▶ Task:
Gather all lines in the entries below that include the word "legend".

Collected data entries:
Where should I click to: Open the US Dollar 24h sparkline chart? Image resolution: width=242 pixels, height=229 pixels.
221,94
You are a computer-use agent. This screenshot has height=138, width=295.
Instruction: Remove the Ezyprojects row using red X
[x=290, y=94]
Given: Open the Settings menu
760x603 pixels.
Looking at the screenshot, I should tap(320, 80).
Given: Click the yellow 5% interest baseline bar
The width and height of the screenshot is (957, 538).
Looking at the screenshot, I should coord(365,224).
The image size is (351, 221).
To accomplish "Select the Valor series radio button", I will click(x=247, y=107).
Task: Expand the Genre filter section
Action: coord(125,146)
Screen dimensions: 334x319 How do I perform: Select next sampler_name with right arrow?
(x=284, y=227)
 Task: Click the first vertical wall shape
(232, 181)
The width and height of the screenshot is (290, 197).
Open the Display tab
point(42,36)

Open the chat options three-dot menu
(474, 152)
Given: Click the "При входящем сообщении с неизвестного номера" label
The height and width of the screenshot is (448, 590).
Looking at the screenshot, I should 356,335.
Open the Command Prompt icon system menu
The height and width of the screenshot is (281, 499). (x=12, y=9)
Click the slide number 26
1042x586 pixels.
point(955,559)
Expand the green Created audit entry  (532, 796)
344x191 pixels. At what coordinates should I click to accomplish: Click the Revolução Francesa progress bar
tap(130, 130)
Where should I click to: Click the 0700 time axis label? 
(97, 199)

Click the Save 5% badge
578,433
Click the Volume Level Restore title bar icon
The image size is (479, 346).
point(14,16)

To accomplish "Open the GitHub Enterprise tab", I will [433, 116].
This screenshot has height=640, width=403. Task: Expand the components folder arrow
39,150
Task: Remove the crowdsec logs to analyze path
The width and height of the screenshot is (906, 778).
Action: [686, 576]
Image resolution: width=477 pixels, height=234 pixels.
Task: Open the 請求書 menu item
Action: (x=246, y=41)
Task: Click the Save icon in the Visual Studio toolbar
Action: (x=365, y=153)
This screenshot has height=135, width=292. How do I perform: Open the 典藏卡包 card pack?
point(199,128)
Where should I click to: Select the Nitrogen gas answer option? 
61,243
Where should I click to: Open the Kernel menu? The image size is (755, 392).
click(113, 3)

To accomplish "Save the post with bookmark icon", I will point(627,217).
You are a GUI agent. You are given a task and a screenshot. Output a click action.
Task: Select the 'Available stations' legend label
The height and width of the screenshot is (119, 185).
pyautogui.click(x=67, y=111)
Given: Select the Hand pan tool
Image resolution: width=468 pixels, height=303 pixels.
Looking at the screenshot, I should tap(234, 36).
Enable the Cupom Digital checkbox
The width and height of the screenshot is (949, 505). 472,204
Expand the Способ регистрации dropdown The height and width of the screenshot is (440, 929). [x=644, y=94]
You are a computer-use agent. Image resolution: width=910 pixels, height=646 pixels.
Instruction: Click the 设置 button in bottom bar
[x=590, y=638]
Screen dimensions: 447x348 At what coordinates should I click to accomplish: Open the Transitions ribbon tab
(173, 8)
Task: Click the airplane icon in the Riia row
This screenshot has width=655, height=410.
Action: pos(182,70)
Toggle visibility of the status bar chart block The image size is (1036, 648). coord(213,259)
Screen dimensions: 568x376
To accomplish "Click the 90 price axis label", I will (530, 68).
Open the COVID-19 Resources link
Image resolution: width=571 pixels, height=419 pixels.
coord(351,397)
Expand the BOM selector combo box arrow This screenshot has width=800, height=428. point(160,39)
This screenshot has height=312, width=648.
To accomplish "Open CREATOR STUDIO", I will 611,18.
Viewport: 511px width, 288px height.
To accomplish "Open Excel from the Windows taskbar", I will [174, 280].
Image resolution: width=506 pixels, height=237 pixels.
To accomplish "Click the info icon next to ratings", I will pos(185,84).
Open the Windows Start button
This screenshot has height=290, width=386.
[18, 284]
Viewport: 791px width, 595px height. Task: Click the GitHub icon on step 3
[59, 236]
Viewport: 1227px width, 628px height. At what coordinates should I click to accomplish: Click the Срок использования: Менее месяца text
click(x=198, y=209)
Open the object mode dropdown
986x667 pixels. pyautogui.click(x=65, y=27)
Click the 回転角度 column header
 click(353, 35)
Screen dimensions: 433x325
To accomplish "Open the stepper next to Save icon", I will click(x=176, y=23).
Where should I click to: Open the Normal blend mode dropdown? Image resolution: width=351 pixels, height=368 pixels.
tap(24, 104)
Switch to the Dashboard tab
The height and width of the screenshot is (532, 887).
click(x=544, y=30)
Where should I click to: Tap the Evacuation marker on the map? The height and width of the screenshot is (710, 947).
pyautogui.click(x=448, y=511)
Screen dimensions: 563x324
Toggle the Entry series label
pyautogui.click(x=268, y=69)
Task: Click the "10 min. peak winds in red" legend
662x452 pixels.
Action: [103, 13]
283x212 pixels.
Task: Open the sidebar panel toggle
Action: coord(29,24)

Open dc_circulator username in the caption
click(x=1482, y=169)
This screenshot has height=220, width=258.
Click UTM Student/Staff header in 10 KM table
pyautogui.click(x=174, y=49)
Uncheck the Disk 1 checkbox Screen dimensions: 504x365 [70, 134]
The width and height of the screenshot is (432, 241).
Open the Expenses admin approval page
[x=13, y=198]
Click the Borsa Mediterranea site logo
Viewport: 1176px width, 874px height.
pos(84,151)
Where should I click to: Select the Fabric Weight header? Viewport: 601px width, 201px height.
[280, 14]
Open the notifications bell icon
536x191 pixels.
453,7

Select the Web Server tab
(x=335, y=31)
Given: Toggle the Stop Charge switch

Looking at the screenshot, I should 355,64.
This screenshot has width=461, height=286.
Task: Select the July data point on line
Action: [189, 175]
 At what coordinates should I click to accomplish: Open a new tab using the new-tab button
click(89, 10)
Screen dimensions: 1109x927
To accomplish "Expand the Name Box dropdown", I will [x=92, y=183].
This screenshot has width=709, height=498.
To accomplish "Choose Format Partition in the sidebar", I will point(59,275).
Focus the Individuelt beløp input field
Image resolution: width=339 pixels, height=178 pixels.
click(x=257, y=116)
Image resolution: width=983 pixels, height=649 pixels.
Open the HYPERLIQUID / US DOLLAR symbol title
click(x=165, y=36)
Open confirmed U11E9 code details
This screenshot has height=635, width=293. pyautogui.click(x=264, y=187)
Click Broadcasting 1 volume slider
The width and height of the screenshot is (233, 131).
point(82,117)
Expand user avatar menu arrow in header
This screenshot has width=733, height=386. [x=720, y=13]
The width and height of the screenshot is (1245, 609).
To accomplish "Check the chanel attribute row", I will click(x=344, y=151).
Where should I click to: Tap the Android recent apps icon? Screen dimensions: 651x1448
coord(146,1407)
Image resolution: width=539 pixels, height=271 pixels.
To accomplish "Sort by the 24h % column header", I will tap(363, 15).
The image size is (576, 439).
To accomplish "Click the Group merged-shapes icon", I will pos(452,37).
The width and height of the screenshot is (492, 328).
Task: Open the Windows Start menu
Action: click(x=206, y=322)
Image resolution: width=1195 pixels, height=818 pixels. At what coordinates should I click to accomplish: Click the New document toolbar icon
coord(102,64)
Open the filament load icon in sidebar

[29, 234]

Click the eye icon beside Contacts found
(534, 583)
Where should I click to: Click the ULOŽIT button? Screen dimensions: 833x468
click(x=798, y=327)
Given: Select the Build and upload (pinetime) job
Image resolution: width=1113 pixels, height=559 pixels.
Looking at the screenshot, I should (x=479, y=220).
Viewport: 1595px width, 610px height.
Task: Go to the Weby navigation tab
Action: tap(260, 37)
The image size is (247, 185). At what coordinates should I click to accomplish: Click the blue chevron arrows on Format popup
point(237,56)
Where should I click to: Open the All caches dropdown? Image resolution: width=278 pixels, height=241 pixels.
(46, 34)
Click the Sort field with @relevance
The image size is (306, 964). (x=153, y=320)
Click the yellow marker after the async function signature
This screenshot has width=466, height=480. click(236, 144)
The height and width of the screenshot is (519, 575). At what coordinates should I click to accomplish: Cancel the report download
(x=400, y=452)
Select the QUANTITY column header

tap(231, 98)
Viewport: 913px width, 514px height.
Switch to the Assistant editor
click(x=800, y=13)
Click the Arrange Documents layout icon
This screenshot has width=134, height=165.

▶ Task solution:
Task: Select the 'Available stations' legend label
Task: Click the "10 min. peak winds in red" legend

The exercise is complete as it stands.